### Exercise details
Please quote the lines running from the one containing "The image size is (850, 478)." through the last of the lines, inclusive.

━━ Available data

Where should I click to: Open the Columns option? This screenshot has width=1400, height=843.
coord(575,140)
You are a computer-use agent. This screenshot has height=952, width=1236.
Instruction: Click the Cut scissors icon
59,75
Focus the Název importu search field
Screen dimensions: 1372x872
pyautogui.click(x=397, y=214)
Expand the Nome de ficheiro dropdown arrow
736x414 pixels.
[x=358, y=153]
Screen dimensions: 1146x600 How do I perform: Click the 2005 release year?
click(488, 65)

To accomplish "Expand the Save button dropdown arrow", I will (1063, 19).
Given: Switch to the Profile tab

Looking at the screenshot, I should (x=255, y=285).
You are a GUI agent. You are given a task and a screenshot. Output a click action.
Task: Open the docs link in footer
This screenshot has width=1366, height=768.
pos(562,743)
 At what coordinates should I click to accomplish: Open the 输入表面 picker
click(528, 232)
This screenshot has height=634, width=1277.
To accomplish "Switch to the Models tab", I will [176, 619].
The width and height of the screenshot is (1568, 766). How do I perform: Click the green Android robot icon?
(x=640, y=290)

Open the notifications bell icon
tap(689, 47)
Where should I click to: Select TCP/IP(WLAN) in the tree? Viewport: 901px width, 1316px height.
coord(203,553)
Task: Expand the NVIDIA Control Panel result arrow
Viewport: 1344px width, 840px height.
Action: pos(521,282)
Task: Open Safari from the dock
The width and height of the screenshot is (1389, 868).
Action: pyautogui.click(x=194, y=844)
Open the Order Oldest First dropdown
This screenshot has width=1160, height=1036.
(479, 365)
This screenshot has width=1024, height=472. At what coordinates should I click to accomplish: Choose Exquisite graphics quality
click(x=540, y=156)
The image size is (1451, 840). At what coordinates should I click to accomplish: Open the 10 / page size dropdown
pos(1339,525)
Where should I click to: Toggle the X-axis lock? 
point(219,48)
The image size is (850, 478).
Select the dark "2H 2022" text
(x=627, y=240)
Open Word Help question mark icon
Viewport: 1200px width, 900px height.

━━━━

### Answer for the task
The image size is (850, 478).
Select the dark "2H 2022" text
(x=627, y=240)
Open Word Help question mark icon
Viewport: 1200px width, 900px height.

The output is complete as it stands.